Il apparaît que la valeur de 25 µg/l peut être respectée en termes de moyenne hebdomadaire si les caractéristiques de l’eau sont modifiées par la mise en œuvre de traitements adaptés dans les installations de production. Mais ceux-ci ne permettent pas de garantir le respect de la valeur de 10 µg/l. Le remplacement des ouvrages en plomb s’avère donc nécessaire.
Ainsi l'Union Européenne, qui a tenu compte de ces enjeux, a donné un délai de 5 ans pour l'application de la valeur de 25 µg/l (mise en place de traitements centralisés) et de 15 ans pour le respect des 10 µg/l (remplacement des conduites en plomb).
Si le fer ne figure pas dans les paramètres toxiques fixés par la Directive, la valeur limite reste inchangée à 200 µg/l mais figure dans la liste des paramètres indicateurs. Ainsi il sera recherché et mesuré lors des contrôles aux robinets des usagers.
Les conséquences de la mise en application de cette Directive sont de deux ordres :
- * Les services de distribution d’eau auront maintenant obligation de délivrer une eau aussi peu corrosive que possible et seront donc amenés à corriger les caractéristiques des eaux ou à appliquer un traitement spécifique,
- * Les matériaux qui seront utilisés dans l’avenir devront être aussi inertes que possibles et donc peu sensibles à la corrosion.
Traitements appliqués en tête de réseaux publics
Ces traitements auront pour objectif principal de réduire la solubilité du plomb et en particulier des composés hydroxycarbonatés ou hydroxyphosphatés qui recouvrent généralement les parois des conduites en plomb. Ils consisteront :
- * Soit en une modification des caractéristiques des eaux et notamment le TH (dureté), le TAC et le pH,
- * Soit en une addition d'une faible quantité d’orthophosphates dans l'eau.
1°) Dans le premier cas, le traitement sera réalisé par addition de CO₂ et de chaux ou dissolution de CaCO₃ dans les eaux douces peu minéralisées qui présentent généralement un pH faible. La circulaire du Ministère de la Santé d’avril 1998 préconise de modifier la dureté de manière à atteindre une valeur de 8 ° français et de rendre l'eau très légèrement calcifiante, ce qui conduit à atteindre un pH de l’ordre de 8.

## Consigne
D'après l'extrait sur le plomb dans l'eau, quel délai l'Union européenne a-t-elle accordé pour respecter la valeur de 10 µg/l ?

## Matériel fourni
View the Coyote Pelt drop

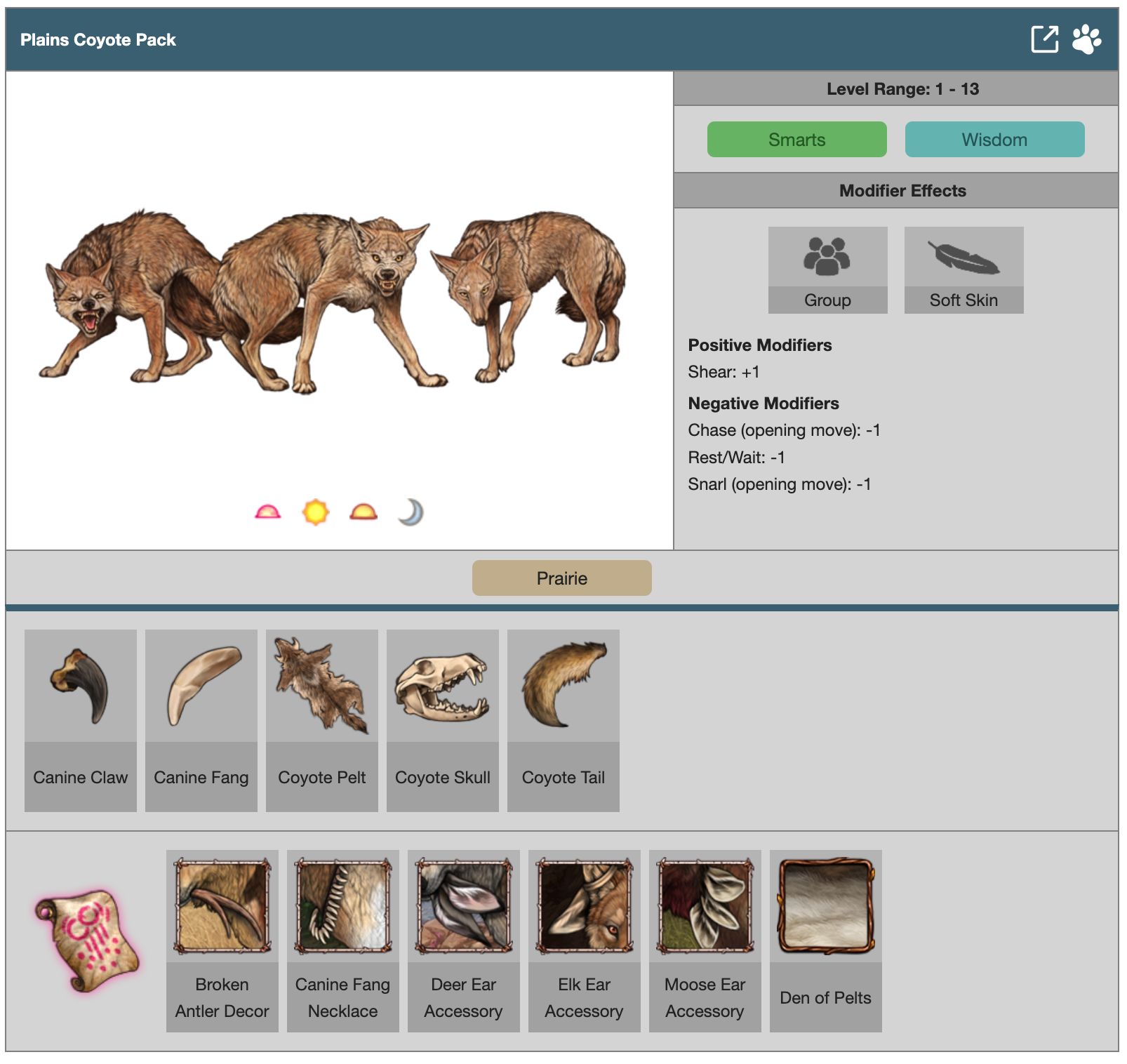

## Solution
Un délai de 15 ans, le temps de remplacer les conduites en plomb.